The banking VPs who can get a buy side job, no problem
If you're a frustrated vice president in an investment bank and you want to leave for an alternative asset manager like a hedge fund or private equity firm, then you might want to try a private debt fund. In the past year alone, the industry segment has grown from $440bn to $560bn – more than 25% annual growth, according to the Alternative Credit Council and Deloitte. BlackRock and Guggenheim Investments, the asset management unit of Guggenheim Partners, are both currently expanding their opportunistic credit platforms.
“Private debt is massive,” said Victoria McGill, a managing principal and the head of investment management, Americas, at Selby Jennings, a recruiting firm. “Lots of large asset managers are growing or establishing their private debt platforms, which is creating a lot of competition within middle-market lending."
The boom is being reflected in a rush of hiring and start-ups. In December, Blackstone veterans Mark Gudis, Edward Cerny and David Petrucco formed Backcast Partners Management, a middle-market investment firm focused on providing direct investment debt and equity capital. David Crescenzi joined Apollo Management as a managing director in the financial sponsors and leveraged finance group. Hitesh Kumar from UBS joined Orchard Global Asset Management. BAML bankers Jeff Schumacher and Sam Kwon both joined Varagon Capital Partners, while Joe Romic joined Hancock Capital Management. - To name but a few.

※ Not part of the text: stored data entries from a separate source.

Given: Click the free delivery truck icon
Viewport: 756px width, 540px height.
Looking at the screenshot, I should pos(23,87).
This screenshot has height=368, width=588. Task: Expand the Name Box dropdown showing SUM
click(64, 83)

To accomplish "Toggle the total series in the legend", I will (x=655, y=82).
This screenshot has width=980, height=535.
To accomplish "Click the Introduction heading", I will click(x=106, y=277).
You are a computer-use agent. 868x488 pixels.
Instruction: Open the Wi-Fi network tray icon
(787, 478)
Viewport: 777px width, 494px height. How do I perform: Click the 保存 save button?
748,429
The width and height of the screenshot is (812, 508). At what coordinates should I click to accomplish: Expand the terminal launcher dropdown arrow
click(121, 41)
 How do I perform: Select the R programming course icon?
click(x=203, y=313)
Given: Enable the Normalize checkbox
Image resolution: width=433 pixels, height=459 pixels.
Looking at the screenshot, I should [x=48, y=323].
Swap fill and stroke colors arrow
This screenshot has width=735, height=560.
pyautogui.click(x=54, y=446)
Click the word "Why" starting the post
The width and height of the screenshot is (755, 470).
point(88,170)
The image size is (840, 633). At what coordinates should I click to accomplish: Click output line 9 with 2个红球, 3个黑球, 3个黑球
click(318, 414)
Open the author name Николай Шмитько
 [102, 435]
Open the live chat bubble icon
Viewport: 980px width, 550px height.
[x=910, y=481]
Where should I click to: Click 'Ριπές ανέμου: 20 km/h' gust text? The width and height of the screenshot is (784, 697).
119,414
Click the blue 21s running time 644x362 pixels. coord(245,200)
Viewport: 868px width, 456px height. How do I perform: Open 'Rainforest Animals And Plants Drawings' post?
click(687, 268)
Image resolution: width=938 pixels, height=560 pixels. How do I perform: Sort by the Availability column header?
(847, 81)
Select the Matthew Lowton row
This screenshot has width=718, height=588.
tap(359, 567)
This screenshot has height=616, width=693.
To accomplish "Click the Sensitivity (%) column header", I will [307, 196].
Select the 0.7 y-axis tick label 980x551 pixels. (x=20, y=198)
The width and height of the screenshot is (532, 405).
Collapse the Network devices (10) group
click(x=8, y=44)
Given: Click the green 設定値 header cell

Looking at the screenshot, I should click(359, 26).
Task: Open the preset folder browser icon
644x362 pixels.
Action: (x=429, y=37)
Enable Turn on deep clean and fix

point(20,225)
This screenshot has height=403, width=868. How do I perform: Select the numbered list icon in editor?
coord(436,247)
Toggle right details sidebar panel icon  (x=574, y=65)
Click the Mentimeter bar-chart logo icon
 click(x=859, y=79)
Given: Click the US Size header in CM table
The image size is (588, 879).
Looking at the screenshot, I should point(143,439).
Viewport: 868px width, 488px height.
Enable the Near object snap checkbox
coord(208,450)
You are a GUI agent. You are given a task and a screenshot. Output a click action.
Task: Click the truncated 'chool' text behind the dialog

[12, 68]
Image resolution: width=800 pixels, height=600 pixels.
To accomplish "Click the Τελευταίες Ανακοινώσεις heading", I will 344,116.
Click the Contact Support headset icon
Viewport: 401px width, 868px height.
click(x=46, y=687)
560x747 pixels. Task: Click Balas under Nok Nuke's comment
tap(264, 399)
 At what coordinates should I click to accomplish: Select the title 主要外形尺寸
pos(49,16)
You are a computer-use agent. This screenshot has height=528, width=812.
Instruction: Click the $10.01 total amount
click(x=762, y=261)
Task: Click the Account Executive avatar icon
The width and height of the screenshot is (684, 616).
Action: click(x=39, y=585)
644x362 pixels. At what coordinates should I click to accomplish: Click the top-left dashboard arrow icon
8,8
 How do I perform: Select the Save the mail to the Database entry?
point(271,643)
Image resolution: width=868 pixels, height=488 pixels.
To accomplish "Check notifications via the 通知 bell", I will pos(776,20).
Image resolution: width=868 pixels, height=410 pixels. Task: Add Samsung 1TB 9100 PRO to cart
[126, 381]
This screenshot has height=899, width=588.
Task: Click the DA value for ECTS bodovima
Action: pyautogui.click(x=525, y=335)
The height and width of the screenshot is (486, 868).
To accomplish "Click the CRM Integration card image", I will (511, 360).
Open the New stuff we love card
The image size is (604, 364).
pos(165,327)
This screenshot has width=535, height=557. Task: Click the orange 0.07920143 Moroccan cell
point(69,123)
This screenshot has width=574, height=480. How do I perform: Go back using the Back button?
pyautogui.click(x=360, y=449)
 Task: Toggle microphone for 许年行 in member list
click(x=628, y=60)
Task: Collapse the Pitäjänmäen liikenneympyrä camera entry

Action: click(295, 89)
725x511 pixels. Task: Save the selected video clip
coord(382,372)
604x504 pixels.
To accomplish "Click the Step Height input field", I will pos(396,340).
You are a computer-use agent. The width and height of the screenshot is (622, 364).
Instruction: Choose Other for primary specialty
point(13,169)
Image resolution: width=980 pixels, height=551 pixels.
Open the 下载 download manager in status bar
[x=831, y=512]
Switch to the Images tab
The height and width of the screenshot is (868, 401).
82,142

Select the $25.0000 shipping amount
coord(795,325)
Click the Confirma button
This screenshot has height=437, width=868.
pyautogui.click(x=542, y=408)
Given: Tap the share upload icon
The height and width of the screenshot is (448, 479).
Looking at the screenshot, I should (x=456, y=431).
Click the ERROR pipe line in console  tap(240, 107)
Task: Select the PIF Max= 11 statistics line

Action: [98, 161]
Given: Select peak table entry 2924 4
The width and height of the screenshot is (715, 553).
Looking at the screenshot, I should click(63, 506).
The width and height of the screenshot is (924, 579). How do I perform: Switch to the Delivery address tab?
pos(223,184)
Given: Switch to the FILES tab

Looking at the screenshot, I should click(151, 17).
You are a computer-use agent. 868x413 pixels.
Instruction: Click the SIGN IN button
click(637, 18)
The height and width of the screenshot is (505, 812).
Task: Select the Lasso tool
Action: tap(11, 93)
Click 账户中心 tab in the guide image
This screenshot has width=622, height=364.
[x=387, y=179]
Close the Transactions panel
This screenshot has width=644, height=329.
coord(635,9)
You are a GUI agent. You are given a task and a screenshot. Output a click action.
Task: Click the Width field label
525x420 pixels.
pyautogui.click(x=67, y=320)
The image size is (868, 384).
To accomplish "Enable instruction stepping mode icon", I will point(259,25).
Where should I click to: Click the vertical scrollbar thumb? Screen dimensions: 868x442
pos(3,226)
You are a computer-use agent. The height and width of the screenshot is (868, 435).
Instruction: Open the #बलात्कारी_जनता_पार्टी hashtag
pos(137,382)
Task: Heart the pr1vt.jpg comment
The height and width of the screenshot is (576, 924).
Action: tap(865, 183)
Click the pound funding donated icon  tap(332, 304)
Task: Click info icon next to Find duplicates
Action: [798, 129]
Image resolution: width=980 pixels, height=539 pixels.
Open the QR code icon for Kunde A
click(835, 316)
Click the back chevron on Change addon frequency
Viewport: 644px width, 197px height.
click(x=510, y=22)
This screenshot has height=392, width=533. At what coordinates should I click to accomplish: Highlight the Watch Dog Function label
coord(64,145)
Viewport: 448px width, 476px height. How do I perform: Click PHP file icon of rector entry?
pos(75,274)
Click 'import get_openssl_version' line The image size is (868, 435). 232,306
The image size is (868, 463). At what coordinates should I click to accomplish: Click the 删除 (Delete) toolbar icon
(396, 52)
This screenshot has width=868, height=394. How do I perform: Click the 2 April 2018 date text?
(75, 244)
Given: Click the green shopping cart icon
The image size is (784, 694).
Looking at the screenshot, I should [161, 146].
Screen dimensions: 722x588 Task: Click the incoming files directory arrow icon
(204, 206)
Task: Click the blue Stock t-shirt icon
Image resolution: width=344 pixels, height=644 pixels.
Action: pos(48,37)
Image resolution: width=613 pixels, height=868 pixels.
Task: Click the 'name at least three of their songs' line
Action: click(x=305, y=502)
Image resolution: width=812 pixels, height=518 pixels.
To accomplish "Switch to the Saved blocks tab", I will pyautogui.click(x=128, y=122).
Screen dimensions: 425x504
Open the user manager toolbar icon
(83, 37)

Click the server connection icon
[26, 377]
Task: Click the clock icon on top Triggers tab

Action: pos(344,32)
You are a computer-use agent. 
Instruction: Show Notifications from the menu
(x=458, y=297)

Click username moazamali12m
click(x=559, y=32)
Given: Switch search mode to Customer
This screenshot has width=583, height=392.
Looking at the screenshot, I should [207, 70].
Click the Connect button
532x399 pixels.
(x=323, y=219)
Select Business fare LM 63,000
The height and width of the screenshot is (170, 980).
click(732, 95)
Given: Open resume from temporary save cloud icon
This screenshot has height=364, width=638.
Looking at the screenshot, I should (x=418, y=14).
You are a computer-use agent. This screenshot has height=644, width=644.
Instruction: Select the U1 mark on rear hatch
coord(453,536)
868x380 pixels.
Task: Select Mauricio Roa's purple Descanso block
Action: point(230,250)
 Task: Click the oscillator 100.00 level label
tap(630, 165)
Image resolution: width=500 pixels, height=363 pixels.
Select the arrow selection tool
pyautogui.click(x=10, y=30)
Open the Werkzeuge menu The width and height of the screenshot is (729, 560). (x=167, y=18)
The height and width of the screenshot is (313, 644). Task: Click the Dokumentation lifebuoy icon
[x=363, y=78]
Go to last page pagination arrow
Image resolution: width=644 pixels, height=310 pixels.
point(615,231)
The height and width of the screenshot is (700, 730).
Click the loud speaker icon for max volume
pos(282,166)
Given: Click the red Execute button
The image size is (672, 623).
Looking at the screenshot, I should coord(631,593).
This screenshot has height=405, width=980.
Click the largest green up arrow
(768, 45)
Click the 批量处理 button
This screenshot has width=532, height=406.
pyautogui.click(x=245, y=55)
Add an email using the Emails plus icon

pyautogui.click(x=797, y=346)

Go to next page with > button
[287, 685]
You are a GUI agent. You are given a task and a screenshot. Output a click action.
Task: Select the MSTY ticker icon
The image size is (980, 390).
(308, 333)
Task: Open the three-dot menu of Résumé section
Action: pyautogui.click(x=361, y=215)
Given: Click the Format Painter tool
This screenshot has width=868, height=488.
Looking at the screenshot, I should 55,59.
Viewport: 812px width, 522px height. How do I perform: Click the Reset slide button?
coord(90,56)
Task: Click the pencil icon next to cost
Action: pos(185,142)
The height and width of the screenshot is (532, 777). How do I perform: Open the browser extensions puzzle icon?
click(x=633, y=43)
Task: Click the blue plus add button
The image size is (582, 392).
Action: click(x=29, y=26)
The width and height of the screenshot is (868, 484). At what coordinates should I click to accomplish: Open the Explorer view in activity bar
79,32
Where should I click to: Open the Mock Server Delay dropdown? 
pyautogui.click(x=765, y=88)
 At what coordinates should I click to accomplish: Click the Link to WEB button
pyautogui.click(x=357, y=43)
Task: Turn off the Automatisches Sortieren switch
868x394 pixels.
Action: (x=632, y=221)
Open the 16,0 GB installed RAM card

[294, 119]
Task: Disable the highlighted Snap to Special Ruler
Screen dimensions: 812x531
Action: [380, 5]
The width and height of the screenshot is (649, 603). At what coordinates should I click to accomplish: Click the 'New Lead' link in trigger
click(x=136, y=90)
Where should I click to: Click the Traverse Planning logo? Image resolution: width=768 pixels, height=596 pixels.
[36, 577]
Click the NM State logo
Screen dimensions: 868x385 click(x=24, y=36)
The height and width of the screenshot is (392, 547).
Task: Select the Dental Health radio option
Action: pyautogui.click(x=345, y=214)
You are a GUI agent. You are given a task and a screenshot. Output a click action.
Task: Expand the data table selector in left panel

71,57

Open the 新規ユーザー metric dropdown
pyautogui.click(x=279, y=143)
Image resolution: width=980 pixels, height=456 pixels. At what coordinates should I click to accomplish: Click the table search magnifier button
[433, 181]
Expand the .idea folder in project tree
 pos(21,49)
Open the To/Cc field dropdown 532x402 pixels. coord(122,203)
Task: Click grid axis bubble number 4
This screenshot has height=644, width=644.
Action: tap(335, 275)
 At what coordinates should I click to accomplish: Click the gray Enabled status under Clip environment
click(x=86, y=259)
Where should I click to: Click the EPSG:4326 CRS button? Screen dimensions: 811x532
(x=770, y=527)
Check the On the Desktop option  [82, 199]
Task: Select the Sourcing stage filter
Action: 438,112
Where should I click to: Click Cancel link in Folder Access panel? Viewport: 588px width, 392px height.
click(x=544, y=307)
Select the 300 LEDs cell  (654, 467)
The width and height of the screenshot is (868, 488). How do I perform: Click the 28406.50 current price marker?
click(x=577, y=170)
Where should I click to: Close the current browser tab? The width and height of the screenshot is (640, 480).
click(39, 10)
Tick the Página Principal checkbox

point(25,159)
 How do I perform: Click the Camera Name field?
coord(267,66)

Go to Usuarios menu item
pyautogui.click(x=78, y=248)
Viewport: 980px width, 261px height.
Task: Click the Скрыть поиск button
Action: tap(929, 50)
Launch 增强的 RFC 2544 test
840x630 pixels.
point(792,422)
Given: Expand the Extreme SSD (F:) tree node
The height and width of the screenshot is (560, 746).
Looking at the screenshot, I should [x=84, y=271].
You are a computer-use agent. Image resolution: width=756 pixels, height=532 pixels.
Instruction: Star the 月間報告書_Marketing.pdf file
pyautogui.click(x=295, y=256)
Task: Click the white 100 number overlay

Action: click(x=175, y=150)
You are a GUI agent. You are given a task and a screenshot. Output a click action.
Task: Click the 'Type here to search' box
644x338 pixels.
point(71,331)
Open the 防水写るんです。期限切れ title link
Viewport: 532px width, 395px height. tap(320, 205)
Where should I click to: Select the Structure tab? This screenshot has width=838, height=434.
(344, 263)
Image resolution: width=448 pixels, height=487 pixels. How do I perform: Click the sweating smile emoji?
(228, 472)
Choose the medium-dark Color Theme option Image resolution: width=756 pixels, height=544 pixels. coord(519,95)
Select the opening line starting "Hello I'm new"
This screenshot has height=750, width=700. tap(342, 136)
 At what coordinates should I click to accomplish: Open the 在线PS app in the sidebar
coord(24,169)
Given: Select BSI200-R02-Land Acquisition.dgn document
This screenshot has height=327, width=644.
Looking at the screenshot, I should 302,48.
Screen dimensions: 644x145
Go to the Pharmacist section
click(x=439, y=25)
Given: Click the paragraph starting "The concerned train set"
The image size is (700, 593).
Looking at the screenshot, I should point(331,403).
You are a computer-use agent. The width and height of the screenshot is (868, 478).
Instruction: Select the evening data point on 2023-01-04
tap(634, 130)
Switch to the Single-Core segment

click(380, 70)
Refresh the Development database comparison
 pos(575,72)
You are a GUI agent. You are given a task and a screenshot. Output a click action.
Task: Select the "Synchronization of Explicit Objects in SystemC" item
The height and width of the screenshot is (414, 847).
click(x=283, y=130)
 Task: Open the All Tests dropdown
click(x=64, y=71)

McGill says demand is highest for mid-ranking staff: “I would say seven-to-10 years of experience for a senior analyst or vice president is a sweet spot."
Despite the hires from banks, she says funds ideally want to hire people with PE experience already. “Candidates need to have experience in direct lending – specifically leveraged loans to middle-market companies.”
A recent report by Odyssey Search Partners suggests private credit funds could have another good year in 2017. The sector tends to do well in times of uncertainty, as traditional lenders stockpile assets. It's also possible that banks could push back into private credit if Dodd Frank is gutted, further boosting demand for experienced talent. However, Odyssey says this may take a while to feed through: in the short term, banks could be stymied by persistent capital shortfalls and a lack of talent.